Even though it’s a hassle to change psychiatrist, this one may be more open to using medication. Keep us posted on how that goes.

Thesmallthings profile image
Thesmallthings

Hello MisoDashi. I was diagnosed a couple of months ago and I am 51. It was a shock to get the diagnosis. I too wonder what my life would be like if I was diagnosed earlier in life. I think it's perfectly normal to feel this way. I look at it like this, I have made this far in life with all the struggles and now have some hope it will only be better in the future. Right now I am trying to it take one day at a time. It's all I have right now while I wait for my first psychiatrist appointment.

MisoDashi profile image
MisoDashi in reply toThesmallthings

One day at a time! Absolutely. Good luck with your appointment.

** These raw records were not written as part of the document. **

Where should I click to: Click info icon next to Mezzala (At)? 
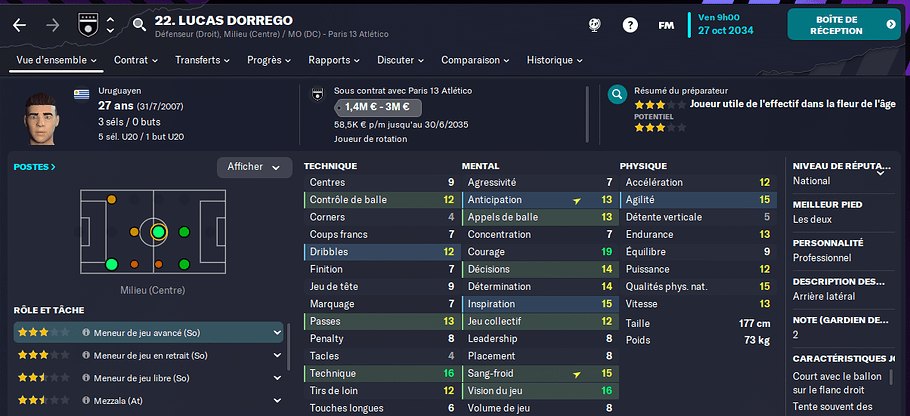tap(86, 400)
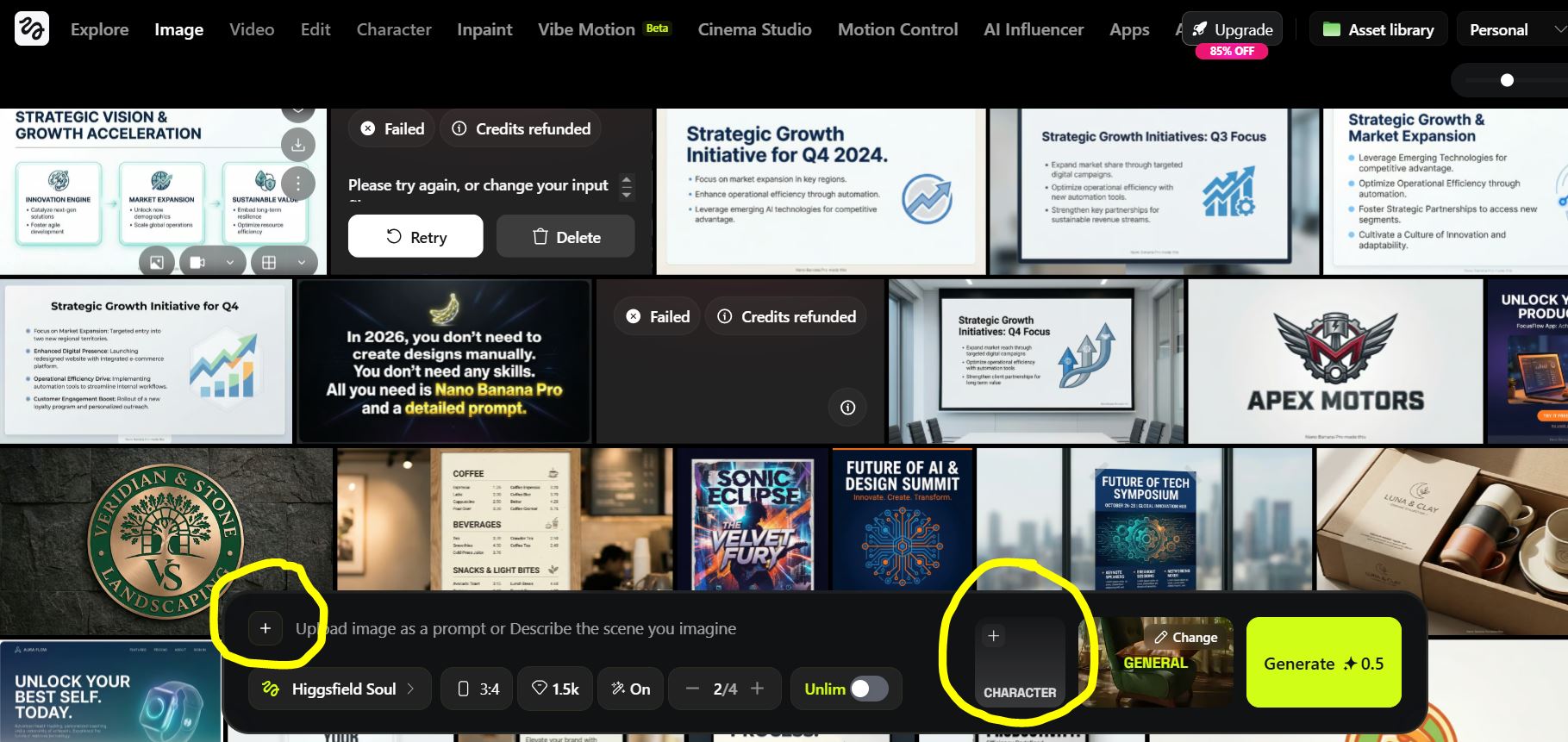Decrease image count with minus icon
This screenshot has height=742, width=1568.
tap(692, 689)
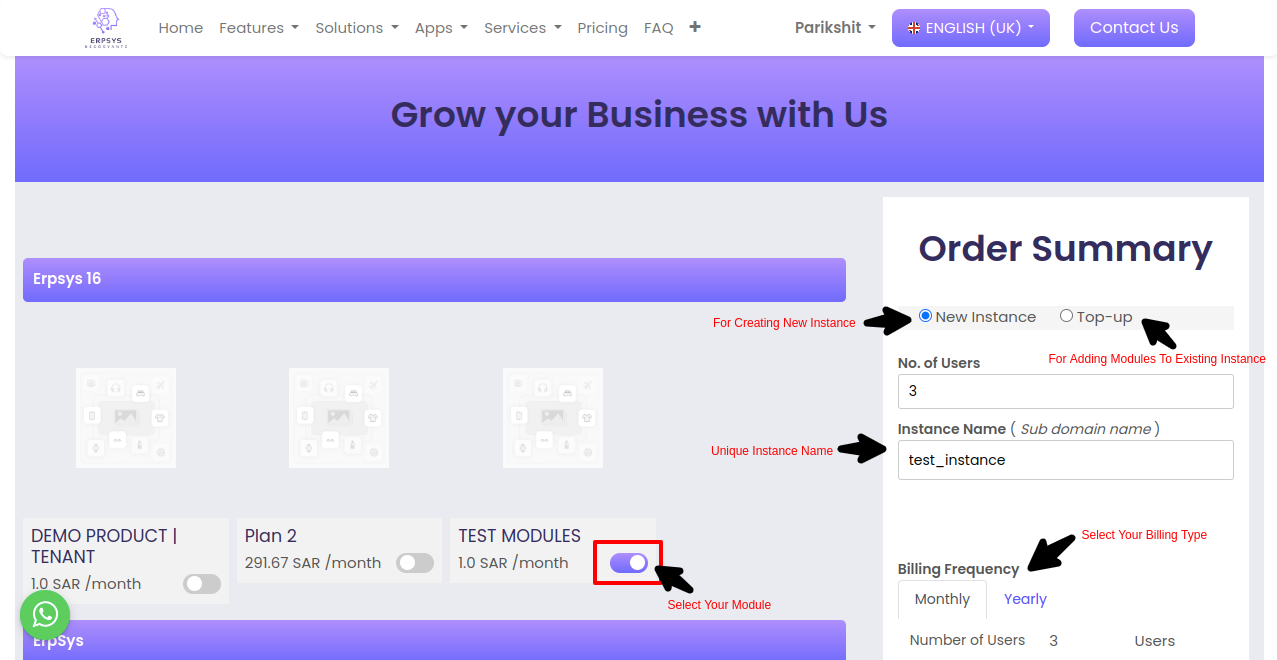1277x660 pixels.
Task: Select the Monthly billing tab
Action: pyautogui.click(x=942, y=599)
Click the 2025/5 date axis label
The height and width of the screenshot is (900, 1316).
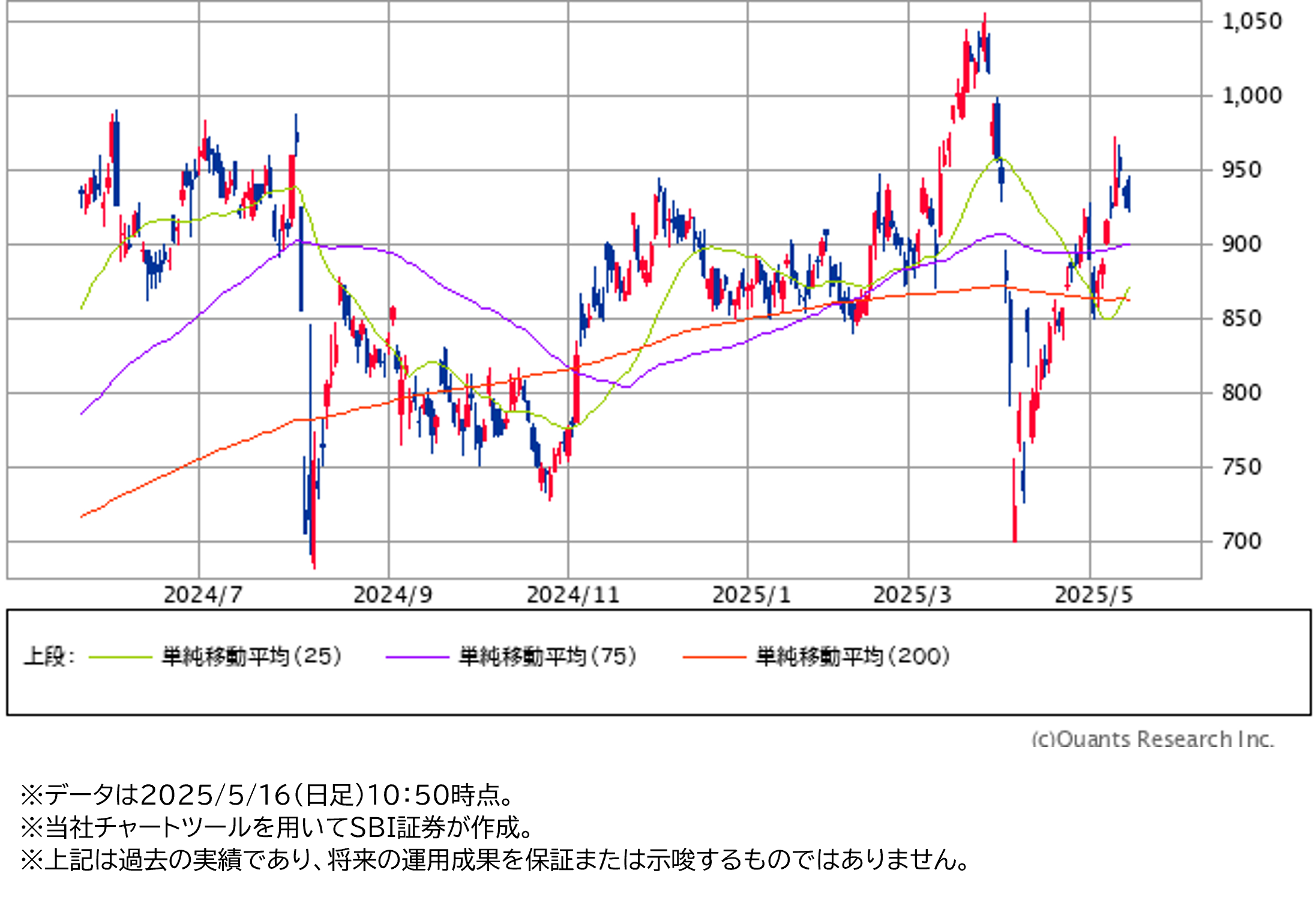1093,595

Tell your provider about the medication wearing off. They can adjust for that.

MisoDashi profile image
MisoDashi

On it!

in reply toMisoDashi

Oh yes, that’s quite normal. I changed dosages and tried two other meds before I found the right one and mix. My pharmacist told me there are many different combinations that doctors use depending on the patients symptoms. I need more in the morning (right now), I take both a long acting and instant release adderall when I wake up. I feel it in 30 minutes and I’m good through lunch. If I have some meetings after 3, when the Adderall is wearing off, I can take a booster so I don’t crash and still function. This works perfect.